Given data ->

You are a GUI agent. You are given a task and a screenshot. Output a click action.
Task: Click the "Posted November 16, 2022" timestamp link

---

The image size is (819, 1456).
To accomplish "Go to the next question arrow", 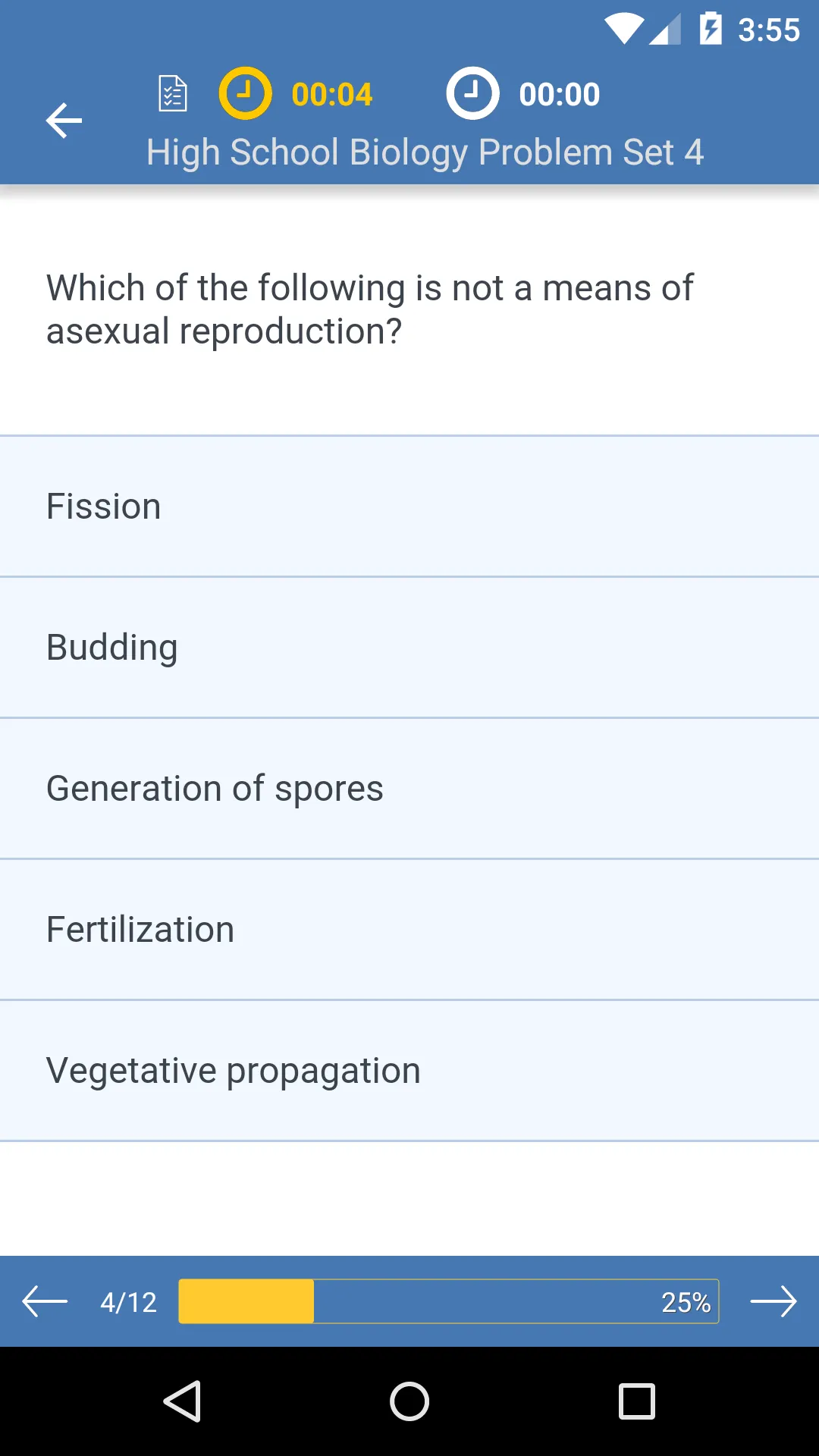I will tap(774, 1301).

--

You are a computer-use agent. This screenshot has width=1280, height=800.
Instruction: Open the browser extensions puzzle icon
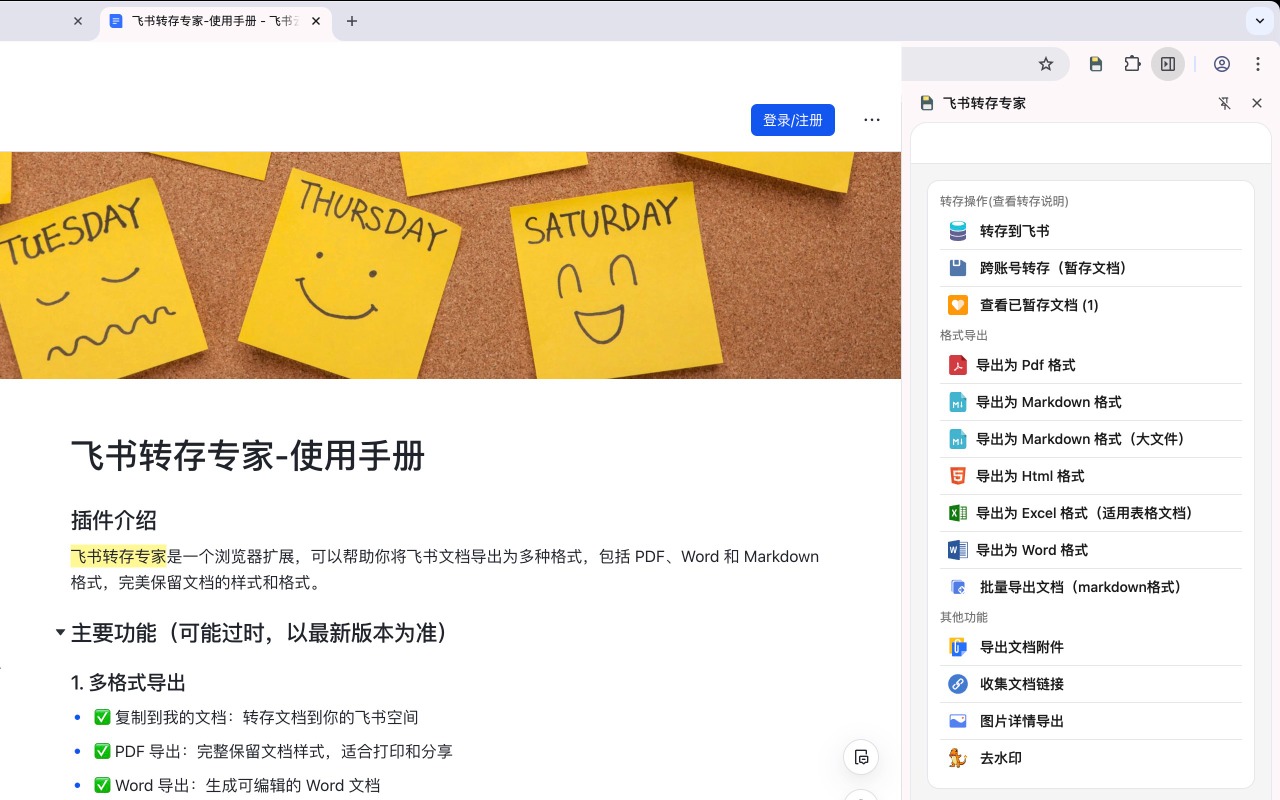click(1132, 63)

What needs to be done ->
All lines above that contain "screenshot" are required in the answer.

Output below ->
You are a GUI agent. You are given a task and a screenshot. Output a click action.
You are a computer-use agent. This screenshot has width=1280, height=800.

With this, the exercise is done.